## What the task requires
Answer these questions using the text on intestinal rehabilitation below.
(a) When intestinal failure occurs, what must the patient use for sustenance?
(b) In what year did Children's of Alabama establish its Intestinal Rehabilitation program?
(c) What is David Galloway's role in the program?

## Text for analysis
:::

Intestinal failure occurs when there is a loss of intestine or the gut doesn't function well enough to absorb nutrients and water, forcing the patient to use an IV for sustenance. This can be heartbreaking when found in infants and children.
Children's of Alabama established an Intestinal Rehabilitation program, caring for kids with intestinal failure, in 2005. Several years ago, the hospital decided to further develop the program and brought in David Galloway, MD who, after internship and residency, had completed a three-year training program for Pediatric Gastroenterology at Cincinnati Children's Hospital with an emphasis on intestinal failure.
The newly re-named UAB Children's of Alabama Center for Advanced Intestinal Rehabilitation uses a team approach to treatment. "Studies have shown when a multi-disciplinary team cares for the kids from the beginning of their malady, they have better outcomes," says David Galloway, MD, who is the Medical Director of the program. In addition to Galloway, the team includes a surgical director, nurse practitioner, social worker, dietician, occupational therapist, pharmacist and a program manager.

:::

## Given information
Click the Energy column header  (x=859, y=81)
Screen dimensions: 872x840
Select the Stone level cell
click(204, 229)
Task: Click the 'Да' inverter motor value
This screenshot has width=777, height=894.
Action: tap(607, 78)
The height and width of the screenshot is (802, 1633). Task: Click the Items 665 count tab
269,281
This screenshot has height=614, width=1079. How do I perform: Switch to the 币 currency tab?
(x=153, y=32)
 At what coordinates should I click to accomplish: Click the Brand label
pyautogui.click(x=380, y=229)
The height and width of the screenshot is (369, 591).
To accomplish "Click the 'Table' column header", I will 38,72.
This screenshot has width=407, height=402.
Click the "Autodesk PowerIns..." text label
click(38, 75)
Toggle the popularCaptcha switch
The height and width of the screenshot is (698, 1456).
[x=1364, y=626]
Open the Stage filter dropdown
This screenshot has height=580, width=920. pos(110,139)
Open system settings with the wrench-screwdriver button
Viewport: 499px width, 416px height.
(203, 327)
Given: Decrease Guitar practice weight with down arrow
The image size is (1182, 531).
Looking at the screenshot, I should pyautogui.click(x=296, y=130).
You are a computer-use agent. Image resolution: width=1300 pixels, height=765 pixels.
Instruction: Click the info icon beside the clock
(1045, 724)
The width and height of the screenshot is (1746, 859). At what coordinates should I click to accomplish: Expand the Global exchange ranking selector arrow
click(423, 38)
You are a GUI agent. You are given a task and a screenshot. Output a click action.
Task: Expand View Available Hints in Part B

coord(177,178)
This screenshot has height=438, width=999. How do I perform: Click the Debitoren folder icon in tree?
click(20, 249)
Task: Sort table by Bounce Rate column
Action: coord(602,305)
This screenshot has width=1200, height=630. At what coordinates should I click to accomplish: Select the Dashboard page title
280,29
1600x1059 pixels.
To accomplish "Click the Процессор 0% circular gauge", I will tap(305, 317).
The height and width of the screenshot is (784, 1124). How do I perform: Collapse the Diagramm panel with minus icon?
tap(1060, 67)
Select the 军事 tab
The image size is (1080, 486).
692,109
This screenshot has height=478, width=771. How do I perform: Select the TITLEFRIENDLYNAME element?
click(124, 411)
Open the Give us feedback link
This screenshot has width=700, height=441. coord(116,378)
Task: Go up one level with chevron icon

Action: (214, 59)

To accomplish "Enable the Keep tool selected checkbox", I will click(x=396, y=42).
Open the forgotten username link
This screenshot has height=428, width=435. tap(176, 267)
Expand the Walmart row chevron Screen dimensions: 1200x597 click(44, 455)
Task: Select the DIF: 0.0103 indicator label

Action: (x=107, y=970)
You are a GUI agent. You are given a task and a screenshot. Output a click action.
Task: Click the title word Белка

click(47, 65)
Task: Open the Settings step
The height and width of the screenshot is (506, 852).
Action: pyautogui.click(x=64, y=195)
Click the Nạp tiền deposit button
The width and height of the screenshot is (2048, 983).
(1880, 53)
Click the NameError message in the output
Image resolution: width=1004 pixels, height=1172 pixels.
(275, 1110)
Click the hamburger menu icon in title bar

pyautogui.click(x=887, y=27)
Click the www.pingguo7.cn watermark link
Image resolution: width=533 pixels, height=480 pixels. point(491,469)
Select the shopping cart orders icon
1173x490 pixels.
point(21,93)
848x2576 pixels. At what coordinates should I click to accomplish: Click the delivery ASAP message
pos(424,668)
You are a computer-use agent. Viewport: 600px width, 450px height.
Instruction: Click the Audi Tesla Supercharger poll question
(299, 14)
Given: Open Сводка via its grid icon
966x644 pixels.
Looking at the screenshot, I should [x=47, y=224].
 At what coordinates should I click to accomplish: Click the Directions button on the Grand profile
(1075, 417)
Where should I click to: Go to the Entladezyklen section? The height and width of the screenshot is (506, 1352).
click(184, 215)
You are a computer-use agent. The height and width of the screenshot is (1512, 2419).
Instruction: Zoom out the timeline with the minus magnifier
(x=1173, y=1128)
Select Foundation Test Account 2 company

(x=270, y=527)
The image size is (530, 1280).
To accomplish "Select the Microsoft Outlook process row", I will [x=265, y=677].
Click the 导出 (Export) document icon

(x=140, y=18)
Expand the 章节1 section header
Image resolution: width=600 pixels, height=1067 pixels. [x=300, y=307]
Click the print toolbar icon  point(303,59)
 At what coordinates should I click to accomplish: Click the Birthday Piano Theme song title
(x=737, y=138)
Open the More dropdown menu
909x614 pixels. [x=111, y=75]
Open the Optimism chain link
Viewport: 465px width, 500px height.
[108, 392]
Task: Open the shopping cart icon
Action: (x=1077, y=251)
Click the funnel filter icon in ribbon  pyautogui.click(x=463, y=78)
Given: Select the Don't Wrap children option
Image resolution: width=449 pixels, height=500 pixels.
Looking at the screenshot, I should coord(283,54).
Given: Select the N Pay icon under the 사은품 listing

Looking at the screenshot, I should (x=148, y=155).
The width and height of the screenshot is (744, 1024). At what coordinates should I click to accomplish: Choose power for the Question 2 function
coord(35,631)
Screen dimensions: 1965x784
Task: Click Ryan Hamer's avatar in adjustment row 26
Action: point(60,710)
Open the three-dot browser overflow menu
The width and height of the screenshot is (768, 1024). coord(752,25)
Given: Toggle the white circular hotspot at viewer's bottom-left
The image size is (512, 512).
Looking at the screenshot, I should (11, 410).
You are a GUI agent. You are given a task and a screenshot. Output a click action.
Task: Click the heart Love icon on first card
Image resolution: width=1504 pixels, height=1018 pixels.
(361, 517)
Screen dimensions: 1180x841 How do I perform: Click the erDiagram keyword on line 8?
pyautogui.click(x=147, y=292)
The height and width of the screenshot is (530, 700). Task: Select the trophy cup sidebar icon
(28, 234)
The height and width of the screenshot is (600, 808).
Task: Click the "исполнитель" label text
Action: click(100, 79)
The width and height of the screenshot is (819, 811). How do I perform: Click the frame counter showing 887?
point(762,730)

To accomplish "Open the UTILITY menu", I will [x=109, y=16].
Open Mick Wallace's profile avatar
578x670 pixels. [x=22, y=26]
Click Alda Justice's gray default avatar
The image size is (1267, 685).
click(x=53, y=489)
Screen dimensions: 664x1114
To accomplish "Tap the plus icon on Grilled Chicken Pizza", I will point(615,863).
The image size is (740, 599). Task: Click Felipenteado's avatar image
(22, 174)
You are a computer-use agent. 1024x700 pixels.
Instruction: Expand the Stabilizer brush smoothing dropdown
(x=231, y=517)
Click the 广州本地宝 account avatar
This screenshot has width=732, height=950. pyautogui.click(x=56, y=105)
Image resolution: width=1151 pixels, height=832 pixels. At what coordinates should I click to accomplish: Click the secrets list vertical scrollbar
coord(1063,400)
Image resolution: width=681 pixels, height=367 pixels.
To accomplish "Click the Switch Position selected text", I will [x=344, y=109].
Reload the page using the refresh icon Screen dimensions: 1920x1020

:::

## Written solution
(a) An IV
(b) 2005
(c) Medical Director